--- START ---

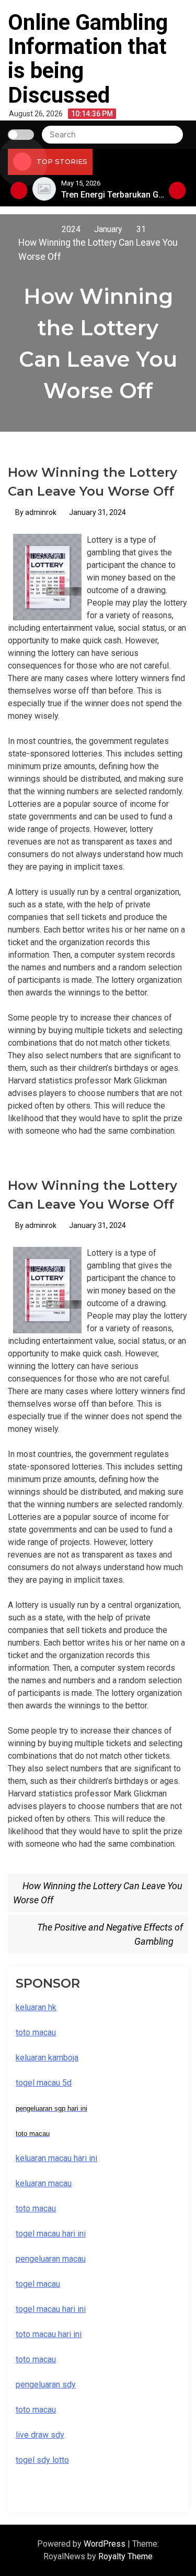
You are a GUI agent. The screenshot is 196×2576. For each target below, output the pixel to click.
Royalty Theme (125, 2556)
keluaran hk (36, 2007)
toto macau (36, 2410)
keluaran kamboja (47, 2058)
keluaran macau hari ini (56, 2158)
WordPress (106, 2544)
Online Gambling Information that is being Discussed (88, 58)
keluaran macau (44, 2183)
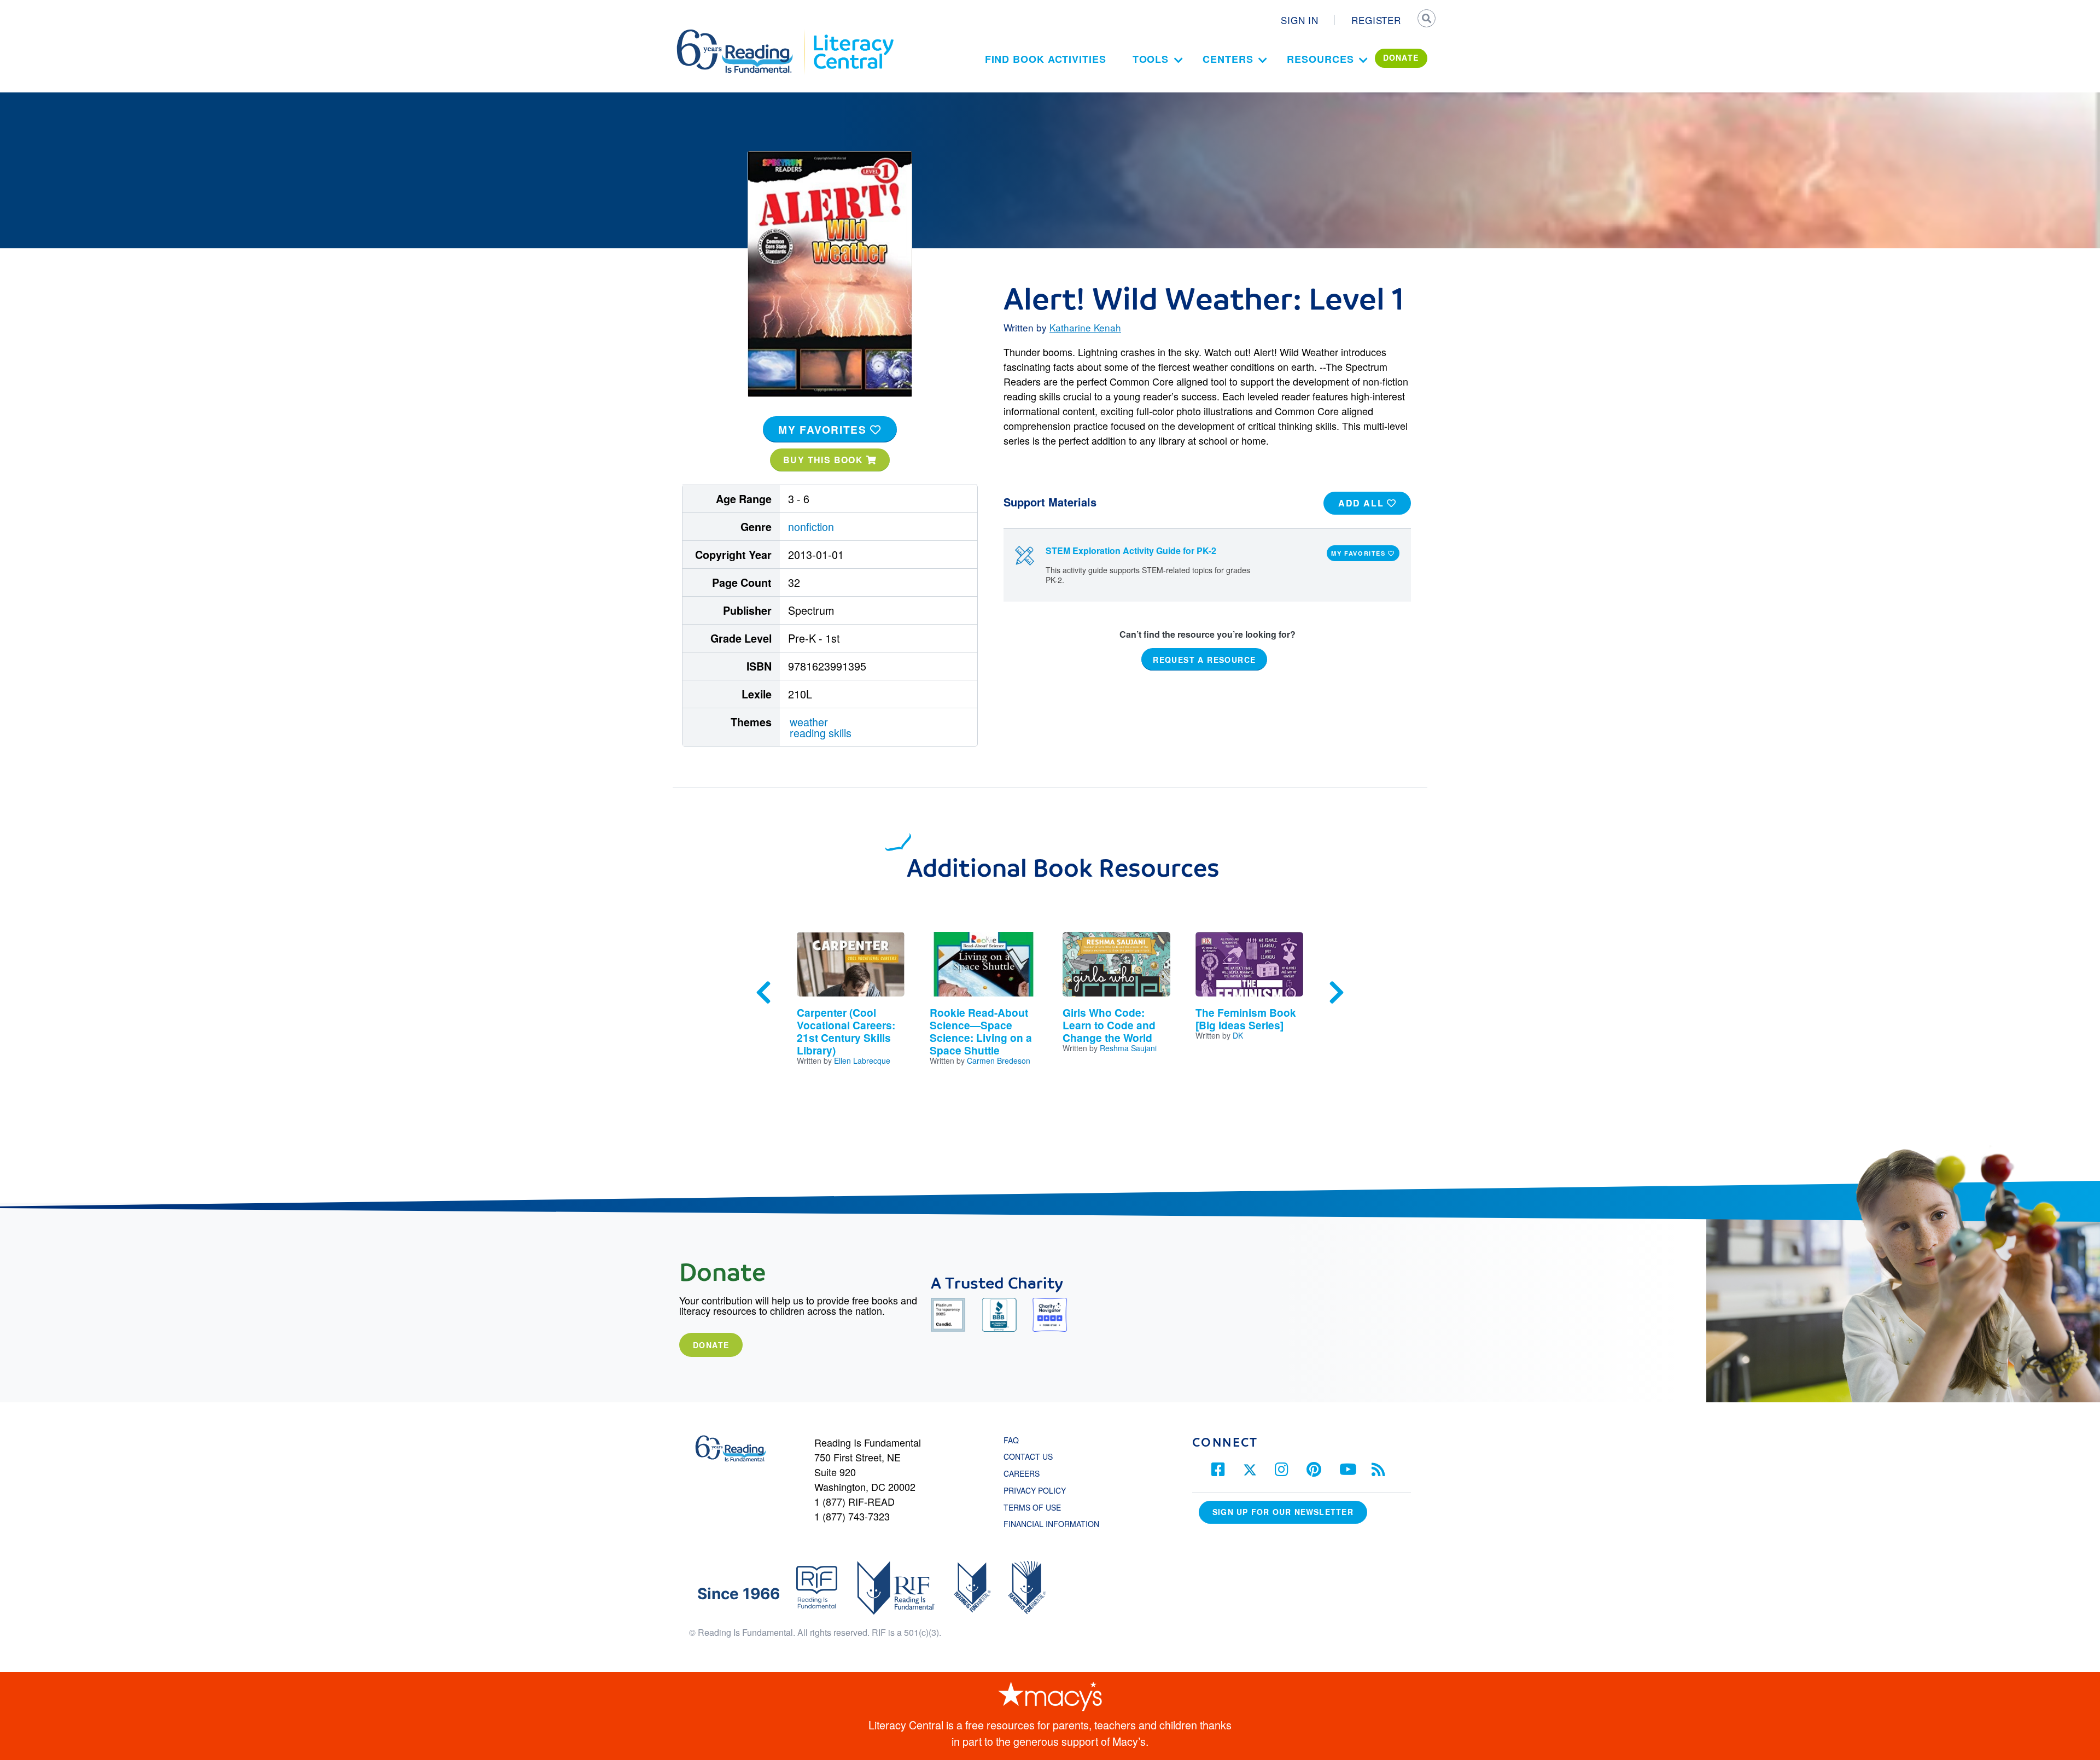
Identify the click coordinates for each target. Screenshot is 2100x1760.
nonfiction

--- END ---
--- START ---

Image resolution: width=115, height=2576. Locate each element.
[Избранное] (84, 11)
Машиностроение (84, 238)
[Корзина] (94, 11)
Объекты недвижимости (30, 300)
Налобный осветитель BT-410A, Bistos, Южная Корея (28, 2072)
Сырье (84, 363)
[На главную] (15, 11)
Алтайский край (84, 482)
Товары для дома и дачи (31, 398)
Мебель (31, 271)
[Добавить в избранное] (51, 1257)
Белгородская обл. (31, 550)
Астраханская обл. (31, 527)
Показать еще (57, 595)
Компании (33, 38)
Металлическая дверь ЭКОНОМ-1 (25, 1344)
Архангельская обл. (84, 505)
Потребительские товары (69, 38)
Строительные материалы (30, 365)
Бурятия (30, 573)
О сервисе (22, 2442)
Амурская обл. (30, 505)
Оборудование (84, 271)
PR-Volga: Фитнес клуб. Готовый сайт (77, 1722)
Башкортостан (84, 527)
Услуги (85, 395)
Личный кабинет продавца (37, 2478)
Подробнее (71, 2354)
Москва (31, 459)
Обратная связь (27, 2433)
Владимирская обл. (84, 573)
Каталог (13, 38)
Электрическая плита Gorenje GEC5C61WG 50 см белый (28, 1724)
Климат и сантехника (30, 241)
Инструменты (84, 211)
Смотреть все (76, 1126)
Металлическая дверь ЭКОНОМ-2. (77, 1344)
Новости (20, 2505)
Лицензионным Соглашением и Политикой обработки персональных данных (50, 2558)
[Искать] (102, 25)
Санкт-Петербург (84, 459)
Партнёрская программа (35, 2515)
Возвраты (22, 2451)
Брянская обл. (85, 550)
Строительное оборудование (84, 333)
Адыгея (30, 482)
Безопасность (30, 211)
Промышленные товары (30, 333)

--- END ---

| Your assignment |
Retype word for word everything in the listing above from the line that holds "PR-Volga: Фитнес клуб." down to the line that holds "Промышленные товары (30, 333)". Keep both end lines and leave out the rest.

| Written answer |
PR-Volga: Фитнес клуб. Готовый сайт (77, 1722)
Башкортостан (84, 527)
Услуги (85, 395)
Личный кабинет продавца (37, 2478)
Подробнее (71, 2354)
Москва (31, 459)
Обратная связь (27, 2433)
Владимирская обл. (84, 573)
Каталог (13, 38)
Электрическая плита Gorenje GEC5C61WG 50 см белый (28, 1724)
Климат и сантехника (30, 241)
Инструменты (84, 211)
Смотреть все (76, 1126)
Металлическая дверь ЭКОНОМ-2. (77, 1344)
Новости (20, 2505)
Лицензионным Соглашением и Политикой обработки персональных данных (50, 2558)
[Искать] (102, 25)
Санкт-Петербург (84, 459)
Партнёрская программа (35, 2515)
Возвраты (22, 2451)
Брянская обл. (85, 550)
Строительное оборудование (84, 333)
Адыгея (30, 482)
Безопасность (30, 211)
Промышленные товары (30, 333)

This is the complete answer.